Der Pc schaffts wohl nicht mehr. Klick mich hart.

Mit dem Notebook sollte es aber gehen. Halt nicht in ober hoher Auflösung, aber spielbar sollte es sein.


----------



## Bang0o (14. Mai 2009)

Notebooks HP Pavilion dv5-1156eg Gaming- und Multimedia-Book
schau dir das mal an
habs schon im laden gesehn sehr gut verarbeitet


----------



## Herbboy (14. Mai 2009)

bei den systemvoraussetzungen wär ich vorsichtig. das "mindestens" vom publisher heißt meistens "das spiel wird starten, aber selbst bei lowlowlow in vielen situationen nicht ruckelfrei..."


----------



## rocc (14. Mai 2009)

So geb ich mal meinen Senf dazu:
Des is meins...Hp Pavilion Dv5-1155eg

Allerdings wurde es auch schon von Cyberport auf 3GB Ram aufgerüstet(normalerweise wird das 1155eg mit 2GB geliefert)!

Musst du aber bedenken, dass da noch 19% Mwst draufkommen.

Von der Qualität her GEIL!
Und es hat nen P**** Prozessor!
Der ist ja zum Teil wesentlich energiesparender...

Wie auch immer..

MFG,
logitechmx518


----------



## Flenor Eldar (14. Mai 2009)

naja 700 ist etwas wenig...
aber das is recht gut, für deinen preis: klick


----------



## rocc (15. Mai 2009)

aber das limit war doch 700€ inklusive betriebssys!


----------



## Bang0o (15. Mai 2009)

logitechmx518 schrieb:


> So geb ich mal meinen Senf dazu:
> Des is meins...Hp Pavilion Dv5-1155eg





Bang0o schrieb:


> Notebooks HP Pavilion dv5-1156eg Gaming- und Multimedia-Book
> schau dir das mal an
> habs schon im laden gesehn sehr gut verarbeitet


----------



## rocc (18. Mai 2009)

@Bang0o:
Was?

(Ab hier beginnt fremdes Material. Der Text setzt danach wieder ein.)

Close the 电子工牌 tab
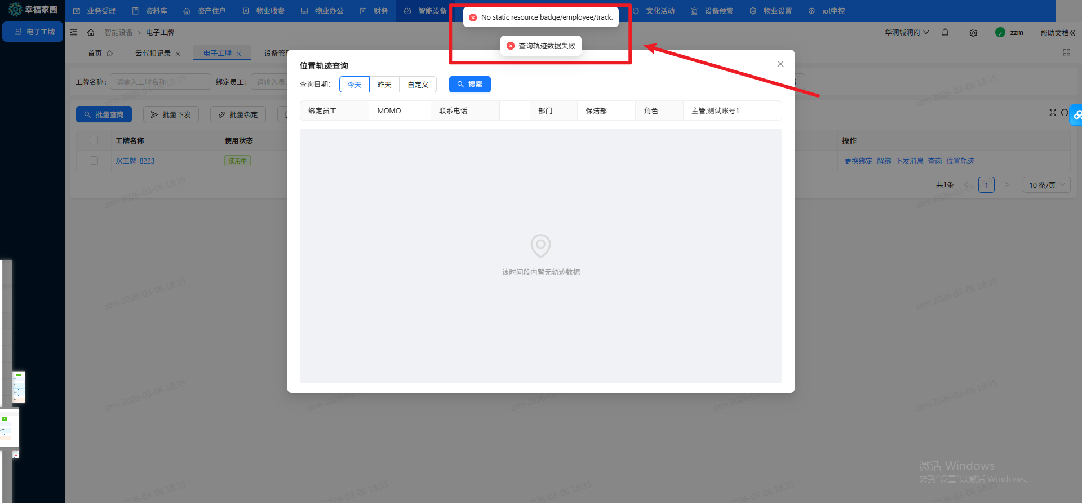239,54
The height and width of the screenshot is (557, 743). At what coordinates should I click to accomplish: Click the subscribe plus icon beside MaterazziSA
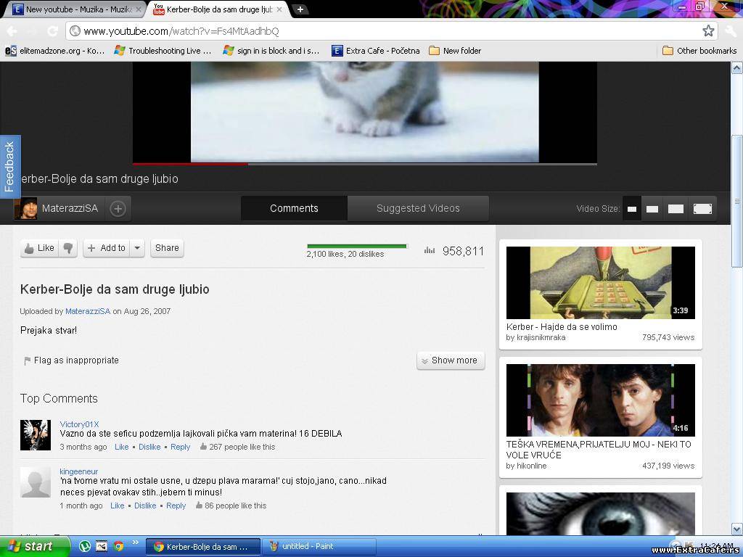point(118,209)
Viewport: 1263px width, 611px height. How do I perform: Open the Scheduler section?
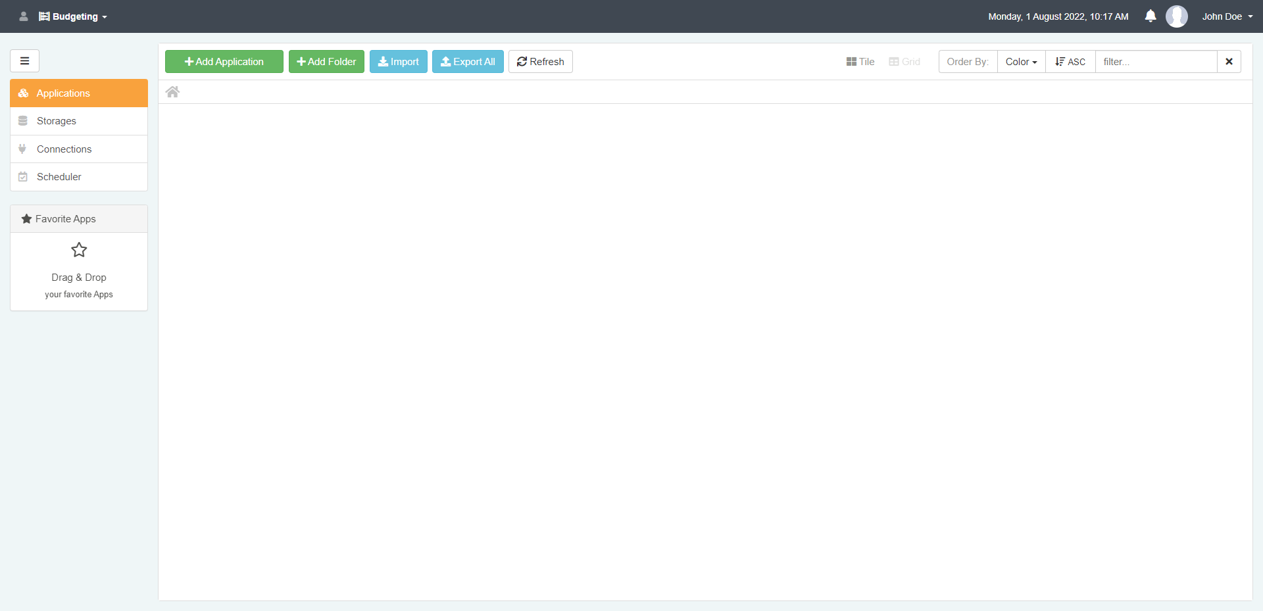[59, 177]
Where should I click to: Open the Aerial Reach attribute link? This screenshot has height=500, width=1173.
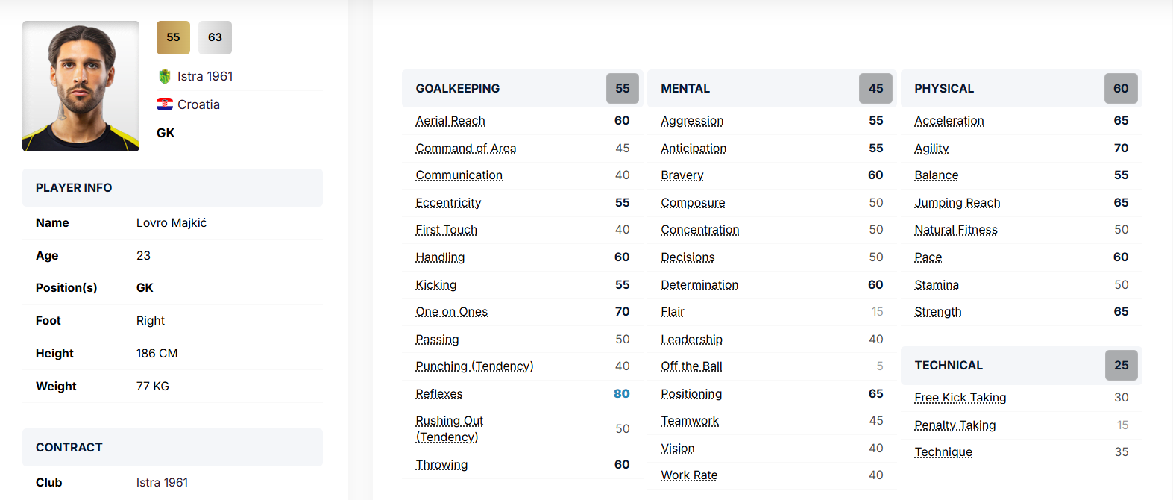[x=450, y=121]
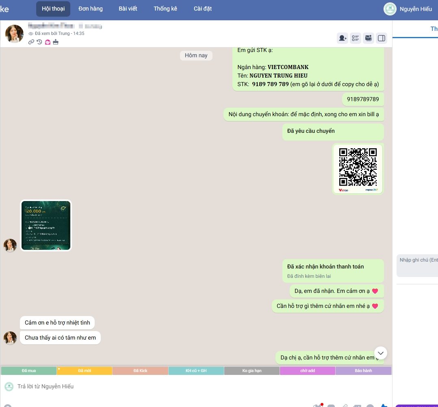Click the birthday cake icon under the customer name
The width and height of the screenshot is (438, 407).
pyautogui.click(x=56, y=42)
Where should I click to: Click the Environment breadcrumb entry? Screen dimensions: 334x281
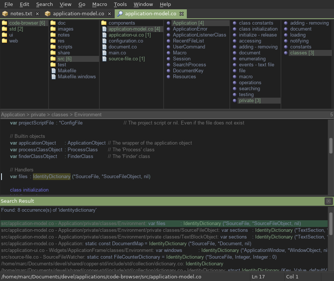[x=87, y=114]
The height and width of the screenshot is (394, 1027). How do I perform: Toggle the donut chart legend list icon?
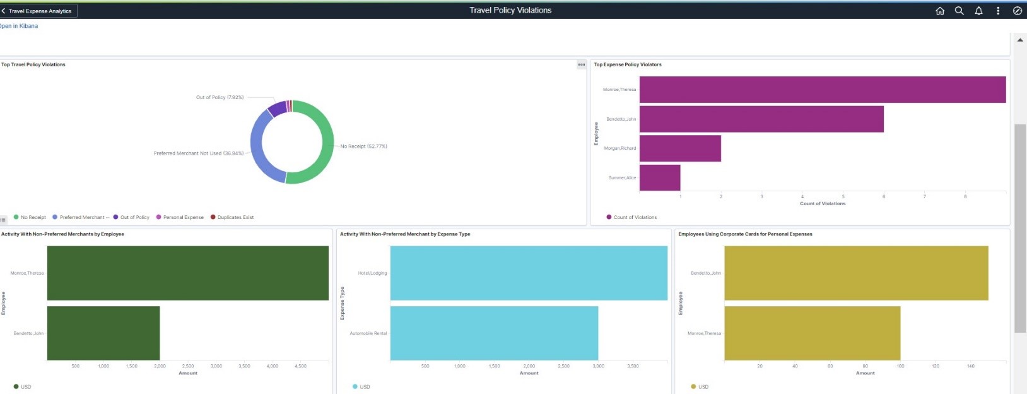click(x=3, y=220)
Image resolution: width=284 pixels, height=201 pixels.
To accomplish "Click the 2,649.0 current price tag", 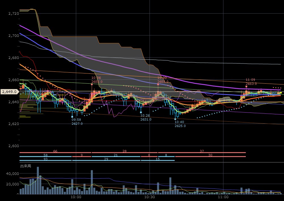I will pos(9,92).
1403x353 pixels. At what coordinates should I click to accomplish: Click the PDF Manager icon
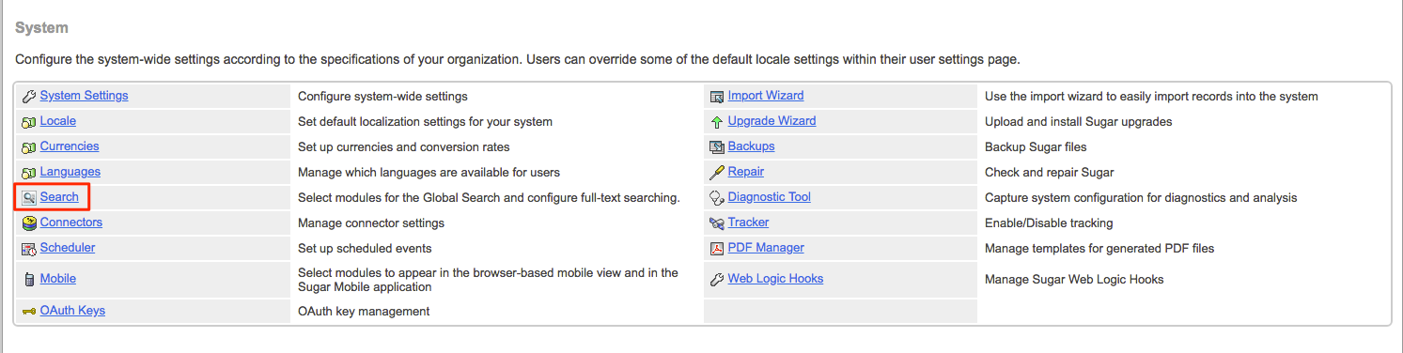click(717, 248)
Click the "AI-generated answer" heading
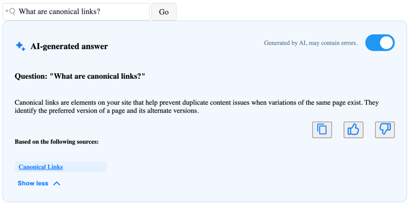The height and width of the screenshot is (206, 410). (x=69, y=46)

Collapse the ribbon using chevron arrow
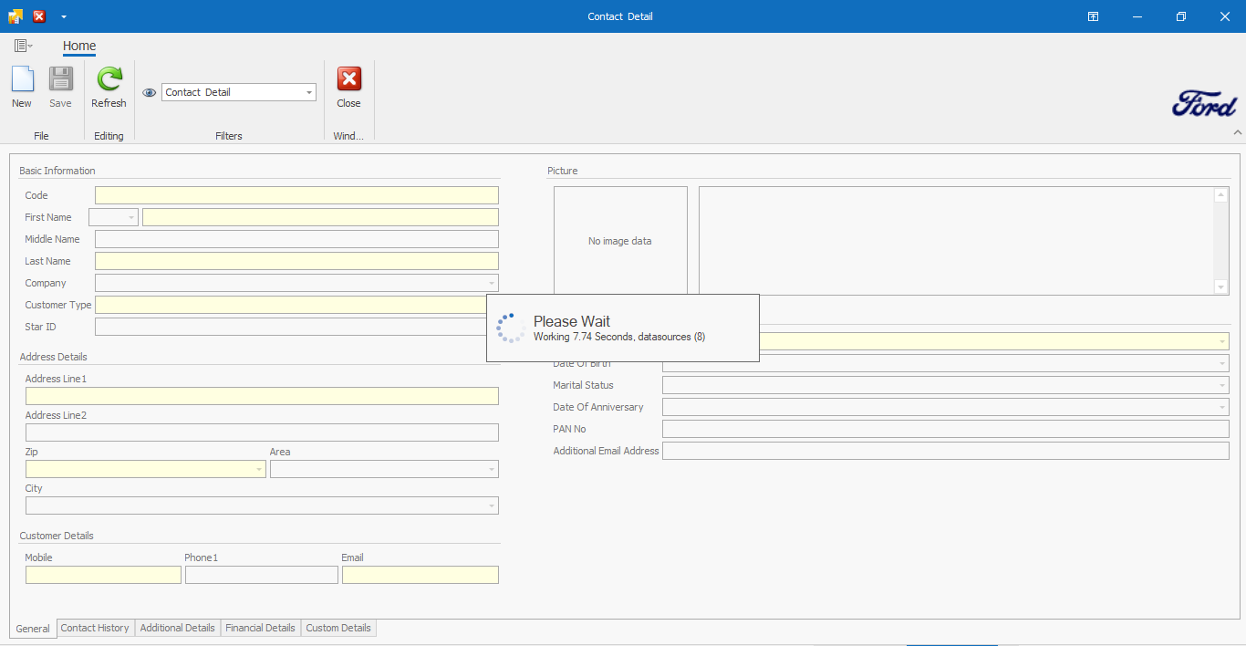coord(1238,132)
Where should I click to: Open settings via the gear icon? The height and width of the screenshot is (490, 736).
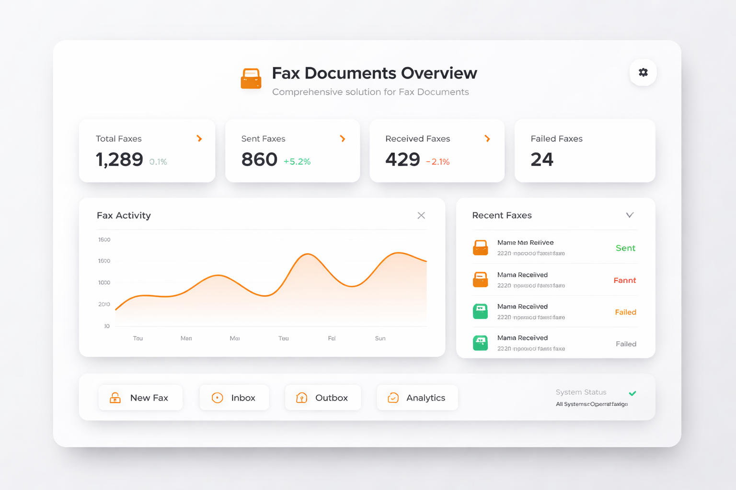(643, 72)
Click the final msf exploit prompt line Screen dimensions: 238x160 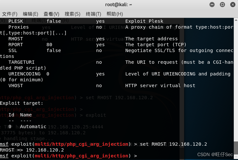(68, 156)
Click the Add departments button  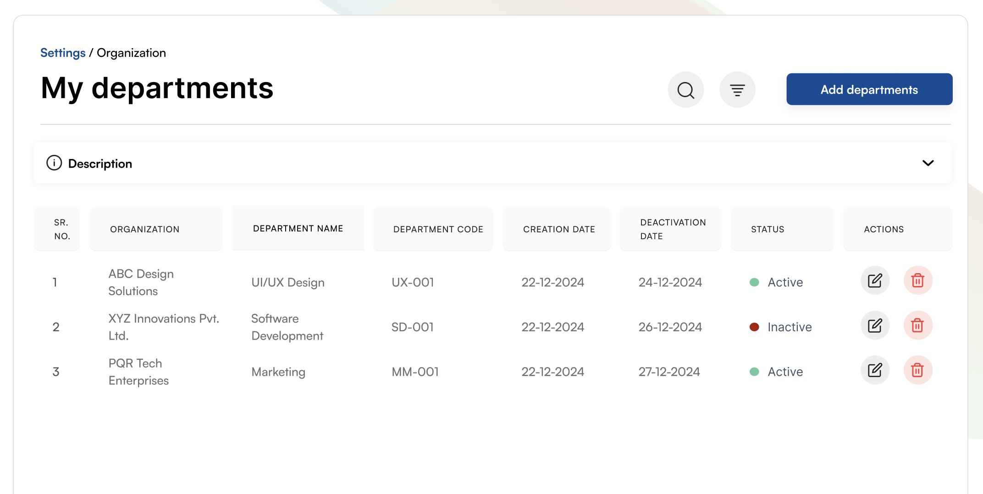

Dein Vorgeschlagenes hat nen T-Prozi und nicht nen P-Prozi!
Sollte sich doch mit der P-Reihe etwas Energie sparen lassen! 
Der Unterschied ist nur statt der großeren Festplatte der langsamere Prozi.
Aber von HP gibts von den Teilen tausende: ob 15 oder 17 Zoll, ob 1200er oder 1100er-Reihe...

gruß


----------



## magnus1982 (18. Mai 2009)

Welches laptop würdet ihr für CSS empfehlen?Welche Grafiikarte reicht da?
Das HP ist schon super.Aber gibts noch günstigere um css auf mittel zu zocken?

thx


----------



## Master-Thomas (19. Mai 2009)

Ich such gerade genau so etwas, bei notebookbilliger.de unter erweiterte Suche 4650 eingeben od. 96gt kriegste 7 ergebnisse für die 4650 mit Betriebssystem. Ich denke das Acer mit Betriebssystem besser ist als ONE ( soll ehemals Berlinea sein) noch lieber wäre mir 'ASUS ist aber dann gleich wieder nen Zacken teurer, die 4650 halte ich von den Leistungswerten momentan in dieser Klasse für den absoluten Preis Leistungssieger(http://www.notebookcheck.com/Mobile-Grafikkarten-Benchmarkliste.735.0.html)zumal sie nur ca 70 Euro teurer ist als ne 4570.


----------



## rocc (19. Mai 2009)

@master-thomas: link defekt: page not found

Mit den vorgestellten hp notebooks lässt sich css auch auf höchster grafik mit 16x anisotr. filterung und 16x AA zocken.(siehe in meinem sysIP profil ganz unten)!

Fürs zocken auf mittel(ohne AA und AF): LG E500-K.APRAG sollte eigentlich reichen...


Gruß


----------